# headshots in the lobby Who do I include?



## dmoes (May 1, 2011)

When doing plays, does your theatre take headshots of participants for in the lobby? Who do you include? is there a recognized standard or guideline? Colour or Black and white?

One of my many hats at our theatre is Photographer. We are well established community theatre that puts on 6 plays plus a musical each year. 

Historically we have had black and white photos of each actor, the director, stage manager and production manager. Lately a few producers have suggested that we include the crew out of fairness. They have a point since we are all volunteers, but it would lead to massive clutter on the picture board. So I ask what are the conventions, should I Include the crew? should I just have one group shot of the crew or just designers. or should I just say no?


----------



## Daffey (May 1, 2011)

Maybe you could go by department with a separate headshot/picture for the head of each departments/designers. 

And maybe you could group the cast the same e.g. ensemble in one shot with maybe only the principals getting their own picture each.


----------



## sk8rsdad (May 1, 2011)

For us it is headshots for cast and director, most time. Large cast productions may use group shots instead of individual head shots. Once in a blue moon there will be a crew group shot, usually at the insistence of the director. We're all volunteer, too.


----------



## cpf (May 2, 2011)

In all my community & "professional" theatergoing experience I've only ever seen B&W individual headshots of every cast member, and maybe the director. Personally I don't see the strongest reasoning for putting crew on there too, but a group shot sounds like a good idea.


----------



## BrockTucker (May 2, 2011)

We do a group shot of the cast. Sometimes the director will be in that shot as well.

We're all volunteer cast, paid directors, half and half tech.


----------



## Morydd (May 2, 2011)

B&W headshots are tradition based on the fact that color prints were much more expensive, and as an actor handing out hundreds of them over the course of a year, you wanted to keep it cheap. That's not so much the case any more, so color is rapidly becoming the norm.


----------



## Les (May 2, 2011)

I've seen community theatres give the crew a group shot. 

Most often, the principles will have head shots, ensemble/supporting cast will have group shots (groups of four to six usually), and the directors will have either a group shot, or individual shots depending on how many of them there are. 

I've also been in shows where they take a group shot of the creative team, and I like that idea. Usually, getting the entire crew can be difficult. Getting them all in one place at one time can prove challenging.


----------



## techieman33 (May 2, 2011)

Usually I see headshots of principals and a group shot of other cast, chorus, etc. As a tech I would never want my picture up there, having my name in the program is pushing it as it is.


----------



## seanandkate (May 2, 2011)

As was mentioned, B & W for the convenience factor. Headshots of the principals, director, designers and SM, group shots of minors and chorus, no crew, management or assistants.
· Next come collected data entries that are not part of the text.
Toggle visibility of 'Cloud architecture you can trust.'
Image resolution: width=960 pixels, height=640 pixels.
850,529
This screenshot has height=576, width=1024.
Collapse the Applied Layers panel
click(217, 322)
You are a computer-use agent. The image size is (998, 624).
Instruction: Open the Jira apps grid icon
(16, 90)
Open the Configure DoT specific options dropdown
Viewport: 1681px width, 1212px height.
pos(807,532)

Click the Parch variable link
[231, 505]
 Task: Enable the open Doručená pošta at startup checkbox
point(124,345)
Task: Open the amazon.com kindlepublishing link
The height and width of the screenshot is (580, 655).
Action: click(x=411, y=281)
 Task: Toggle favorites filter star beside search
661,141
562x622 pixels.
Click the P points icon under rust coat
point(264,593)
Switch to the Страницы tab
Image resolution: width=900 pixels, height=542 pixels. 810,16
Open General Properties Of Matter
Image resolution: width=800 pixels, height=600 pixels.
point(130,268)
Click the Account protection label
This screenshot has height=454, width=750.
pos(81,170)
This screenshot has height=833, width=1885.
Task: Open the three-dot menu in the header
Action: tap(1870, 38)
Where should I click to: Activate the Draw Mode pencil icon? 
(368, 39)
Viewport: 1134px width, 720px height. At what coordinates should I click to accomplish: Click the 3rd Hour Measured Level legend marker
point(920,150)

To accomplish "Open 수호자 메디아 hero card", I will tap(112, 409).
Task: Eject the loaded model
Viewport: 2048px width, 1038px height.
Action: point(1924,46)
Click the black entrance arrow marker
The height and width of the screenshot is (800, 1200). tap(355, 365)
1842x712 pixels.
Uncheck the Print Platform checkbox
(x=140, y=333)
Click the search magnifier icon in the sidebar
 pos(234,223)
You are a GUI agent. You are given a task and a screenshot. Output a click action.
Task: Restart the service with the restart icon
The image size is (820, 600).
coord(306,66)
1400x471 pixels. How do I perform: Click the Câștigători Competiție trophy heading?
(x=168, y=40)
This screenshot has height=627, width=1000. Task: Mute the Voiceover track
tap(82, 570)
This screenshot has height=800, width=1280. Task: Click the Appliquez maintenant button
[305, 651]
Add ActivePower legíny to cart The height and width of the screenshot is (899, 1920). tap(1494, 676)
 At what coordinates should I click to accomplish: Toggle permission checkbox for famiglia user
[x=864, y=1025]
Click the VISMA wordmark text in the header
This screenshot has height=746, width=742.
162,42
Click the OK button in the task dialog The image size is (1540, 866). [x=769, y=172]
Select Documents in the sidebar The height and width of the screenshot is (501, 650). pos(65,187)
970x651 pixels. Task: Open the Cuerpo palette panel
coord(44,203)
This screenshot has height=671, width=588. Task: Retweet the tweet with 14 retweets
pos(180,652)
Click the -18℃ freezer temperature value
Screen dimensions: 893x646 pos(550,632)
The lobby is only so big...


----------



## MarshallPope (May 2, 2011)

For most of our theatre productions, my college has individual 8x10 color headshots of all of the cast, with no creative or technical personnel. The community theatre I am involved with uses 8x10 B&Ws of the same. The only time the crew is ever photographed here is a group shot for the program of our social club /etc. variety show thing that is impossible to describe. (It's somewhat like Sing! at some colleges?)


----------



## lighttechie5948 (May 3, 2011)

At the theater that I work at (which is volunteer cast, paid directors, designers, & production staff, and volunteer running crew) the headshot board in the lobby includes all of the leads (usually 9-12 8x10 photos, color or B/W, whatever the actor provides). The website displays the bios and head shots of all cast members. Then a head shot and bio for the director, choreographer, musical director, stage manager, lighting, scenic, sound and costume designers. No crew. Sometimes the website includes a photo album with rehearsal/tech/production candids. That's where crew would go I suppose. I know pics of the lighting load in and scenic painting have made it to the site.


----------



## dmoes (May 4, 2011)

Thanks for the replies this confirms pretty much what I thought. I had a minor blowup with the production team and director of an upcomming show regarding shots of the crew. I finnaly aggreed to a group shot but with deep reservation.

time for a policy meeting! yuk I hate these.


----------